Why is document.write considered a “bad practice”?


I know document.write is considered bad practice; and I’m hoping to compile a list of reasons to submit to a 3rd party vendor as to why they shouldn’t use document.write in implementations of their analytics code.

Please include your reason for claiming document.write as a bad practice below.



    A few of the more serious problems:

    • document.write (henceforth DW) does not work in XHTML

    • DW does not directly modify the DOM, preventing further manipulation (trying to find evidence of this, but it’s at best situational)

    • DW executed after the page has finished loading will overwrite the page, or write a new page, or not work

    • DW executes where encountered: it cannot inject at a given node point

    • DW is effectively writing serialised text which is not the way the DOM works conceptually, and is an easy way to create bugs (.innerHTML has the same problem)

    Far better to use the safe and DOM friendly DOM manipulation methods


    • 44

      -1, it absolutely modifies the DOM. Everything else is fine. While I understand the urge to depend on structure and methods which can keep you from harm, this may be a case of throwing out the baby with the bathwater.

      – cgp

      Apr 29, 2009 at 15:50

    • 7

      FireBug is not a true representation of the DOM. It is mozilla’s attempt to parse HTML into a DOM. You can have totally broken HTML look proper in the Firebug DOM view.

      – FlySwat

      Apr 29, 2009 at 16:17

    • 9

      The DOM is the data structure used to render the page and as such is the alpha and the omega of what the user sees on the page. You are correct that HTML != DOM, but it’s immaterial to the question of whether or NOT the DOM is modified by DW. If DW didn’t modify the DOM, you don’t see the screen – that’s true of all browsers and always will be as long as the DOM is what’s used to render the page.

      – cgp

      Apr 29, 2009 at 16:41

    • 9

      “DW executes where encountered” – not always a disadvantage, indeed it could be considered an advantage for certain things, e.g., adding script elements (actually about the only thing I’d use DW for, and even then I’d think twice).

      – nnnnnn

      Dec 25, 2011 at 12:16

    • 7

      @RicardoRivaldo Yes, they do, if document.write is called after the document has finished loading

      – Izkata

      Sep 19, 2013 at 2:37


    There’s actually nothing wrong with document.write, per se. The problem is that it’s really easy to misuse it. Grossly, even.

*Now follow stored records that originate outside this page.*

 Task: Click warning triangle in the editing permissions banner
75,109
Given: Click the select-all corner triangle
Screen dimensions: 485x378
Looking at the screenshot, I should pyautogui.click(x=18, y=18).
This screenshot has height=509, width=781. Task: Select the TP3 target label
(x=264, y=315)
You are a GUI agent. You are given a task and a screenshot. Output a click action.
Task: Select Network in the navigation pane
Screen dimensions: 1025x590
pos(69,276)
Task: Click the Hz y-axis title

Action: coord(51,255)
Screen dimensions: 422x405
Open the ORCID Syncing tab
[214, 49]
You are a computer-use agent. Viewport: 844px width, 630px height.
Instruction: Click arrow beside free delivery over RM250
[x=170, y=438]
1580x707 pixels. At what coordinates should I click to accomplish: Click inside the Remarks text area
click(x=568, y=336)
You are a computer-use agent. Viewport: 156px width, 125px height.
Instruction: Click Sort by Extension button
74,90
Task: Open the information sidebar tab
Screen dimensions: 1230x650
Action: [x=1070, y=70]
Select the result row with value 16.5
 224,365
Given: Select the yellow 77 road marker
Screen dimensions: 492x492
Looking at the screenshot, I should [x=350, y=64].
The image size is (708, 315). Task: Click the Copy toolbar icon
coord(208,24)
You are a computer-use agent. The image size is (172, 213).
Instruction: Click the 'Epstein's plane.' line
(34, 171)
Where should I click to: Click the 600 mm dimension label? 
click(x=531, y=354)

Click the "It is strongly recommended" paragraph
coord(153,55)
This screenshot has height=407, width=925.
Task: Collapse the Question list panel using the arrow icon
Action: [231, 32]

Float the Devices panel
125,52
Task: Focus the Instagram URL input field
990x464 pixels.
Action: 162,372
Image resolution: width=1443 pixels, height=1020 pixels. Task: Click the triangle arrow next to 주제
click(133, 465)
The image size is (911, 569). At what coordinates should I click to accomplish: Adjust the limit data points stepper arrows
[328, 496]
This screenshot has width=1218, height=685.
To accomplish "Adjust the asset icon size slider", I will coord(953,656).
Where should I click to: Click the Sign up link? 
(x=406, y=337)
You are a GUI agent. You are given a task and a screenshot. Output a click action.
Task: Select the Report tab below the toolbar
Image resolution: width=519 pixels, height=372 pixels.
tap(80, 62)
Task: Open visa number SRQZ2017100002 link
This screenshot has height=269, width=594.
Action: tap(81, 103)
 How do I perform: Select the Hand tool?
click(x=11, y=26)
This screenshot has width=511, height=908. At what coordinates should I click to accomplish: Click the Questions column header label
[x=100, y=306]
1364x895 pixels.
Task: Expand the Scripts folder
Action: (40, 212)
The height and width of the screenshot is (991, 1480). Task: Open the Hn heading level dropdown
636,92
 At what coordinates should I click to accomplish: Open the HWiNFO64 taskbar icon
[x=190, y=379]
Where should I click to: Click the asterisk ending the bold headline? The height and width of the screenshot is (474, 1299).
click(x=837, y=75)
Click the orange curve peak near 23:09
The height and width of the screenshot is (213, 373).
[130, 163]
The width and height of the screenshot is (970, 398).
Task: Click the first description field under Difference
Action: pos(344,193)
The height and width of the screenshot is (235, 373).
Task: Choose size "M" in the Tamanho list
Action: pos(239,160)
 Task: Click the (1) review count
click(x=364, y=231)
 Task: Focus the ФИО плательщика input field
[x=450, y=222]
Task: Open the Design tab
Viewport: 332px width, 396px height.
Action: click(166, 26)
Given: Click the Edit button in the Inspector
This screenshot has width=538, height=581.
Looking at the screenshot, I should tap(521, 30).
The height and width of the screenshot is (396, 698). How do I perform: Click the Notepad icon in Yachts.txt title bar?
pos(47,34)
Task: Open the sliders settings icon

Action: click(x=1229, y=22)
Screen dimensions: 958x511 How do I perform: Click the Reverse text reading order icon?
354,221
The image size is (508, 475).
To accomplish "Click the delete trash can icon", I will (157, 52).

    In terms of vendors supplying analytics code (like Google Analytics) it’s actually the easiest way for them to distribute such snippets

    1. It keeps the scripts small
    2. They don’t have to worry about overriding already established onload events or including the necessary abstraction to add onload events safely
    3. It’s extremely compatible

    As long as you don’t try to use it after the document has loaded, document.write is not inherently evil, in my humble opinion.


    • 5

      document.write does really horrible things to the html parsers, and is only “extremely compatible” in simple cases.

      – olliej

      Apr 29, 2009 at 19:24

    • 28

      Like the insertion of an analytics tag? That is, after all, part of the original question. And by extremely compatible, I mean for just raw browser support for the document.write method.

      Apr 29, 2009 at 19:28

    • Anything that works with the latest versions of Chrome / IE / Safari / Opera / FireFox is considered compatible.

      – Pacerier

      Oct 12, 2014 at 8:22

    • 2

      Overriding onload events? And what’s addEventListener for?

      – m93a

      Feb 13, 2015 at 19:48

    • Chrome will not run document.write invocations that insert a script when certain conditions are met.

      – Flimm

      Jul 12, 2017 at 15:21


    It can block your page

    document.write only works while the page is loading; If you call it after the page is done loading, it will overwrite the whole page.

    This effectively means you have to call it from an inline script block – And that will prevent the browser from processing parts of the page that follow. Scripts and Images will not be downloaded until the writing block is finished.